Subjek O mengalami trauma akibat perceraian orang tuanya sehingga membuat jiwa dan psikisnya terguncang. Namun, ia sudah mampu melewati fase trauma berat hingga membawanya pada tahapan Post Traumatic Growth. Hal ini dipengaruhi oleh faktor eksternal berupa support system dari keluarganya (dukungan sosial) dan faktor internal berupa dorongan yang kuat untuk bangkit melewati fase trauma dalam hidupnya, dengan cara lebih menyibukkan diri berkumpul bersama teman-temannya untuk melakukan hal-hal positif dan sibuk dalam dunia pendidikan. Dari hasil analisis, terlihat bahwa subjek O sudah bisa melewati fase traumatiknya hingga pada fase post traumatic growth. Hal tersebut tentunya tidak semudah yang dibayangkan dalam melewati fase sulit tersebut sebab pengalaman yang begitu dalam sehingga perubahan yang terjadi dalam fase itu perlu adanya dorongan dan support system yang baik.

■ Yang Perlu Dikerjakan ■
1. Tuliskan ulang dengan persis bagian kutipan teks tentang trauma subjek O mulai dari "Subjek O mengalami" sampai "system yang baik.".
2. Tuliskan secara berurutan kata pertama dari setiap kalimat dalam kutipan teks tentang trauma subjek O.
Materi berikut tidak ada hubungannya dengan kutipan teks tentang trauma subjek O.

■ Baris Data ■

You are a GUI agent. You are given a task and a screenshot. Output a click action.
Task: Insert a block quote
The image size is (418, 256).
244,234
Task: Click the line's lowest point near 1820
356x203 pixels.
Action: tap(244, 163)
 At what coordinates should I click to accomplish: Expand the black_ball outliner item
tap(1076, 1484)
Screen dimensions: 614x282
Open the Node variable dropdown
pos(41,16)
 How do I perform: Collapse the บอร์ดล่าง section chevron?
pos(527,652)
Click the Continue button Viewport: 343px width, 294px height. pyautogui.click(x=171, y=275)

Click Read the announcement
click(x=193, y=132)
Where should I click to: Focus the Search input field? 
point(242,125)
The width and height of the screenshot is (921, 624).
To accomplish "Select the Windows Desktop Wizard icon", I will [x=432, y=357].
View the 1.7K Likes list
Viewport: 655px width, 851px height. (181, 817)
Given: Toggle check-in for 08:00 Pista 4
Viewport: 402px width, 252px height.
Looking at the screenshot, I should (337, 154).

■ Jawaban Setiap Tugas ■
1.
Subjek O mengalami trauma akibat perceraian orang tuanya sehingga membuat jiwa dan psikisnya terguncang. Namun, ia sudah mampu melewati fase trauma berat hingga membawanya pada tahapan Post Traumatic Growth. Hal ini dipengaruhi oleh faktor eksternal berupa support system dari keluarganya (dukungan sosial) dan faktor internal berupa dorongan yang kuat untuk bangkit melewati fase trauma dalam hidupnya, dengan cara lebih menyibukkan diri berkumpul bersama teman-temannya untuk melakukan hal-hal positif dan sibuk dalam dunia pendidikan. Dari hasil analisis, terlihat bahwa subjek O sudah bisa melewati fase traumatiknya hingga pada fase post traumatic growth. Hal tersebut tentunya tidak semudah yang dibayangkan dalam melewati fase sulit tersebut sebab pengalaman yang begitu dalam sehingga perubahan yang terjadi dalam fase itu perlu adanya dorongan dan support system yang baik.

2. Subjek, Namun, Hal, Dari, Hal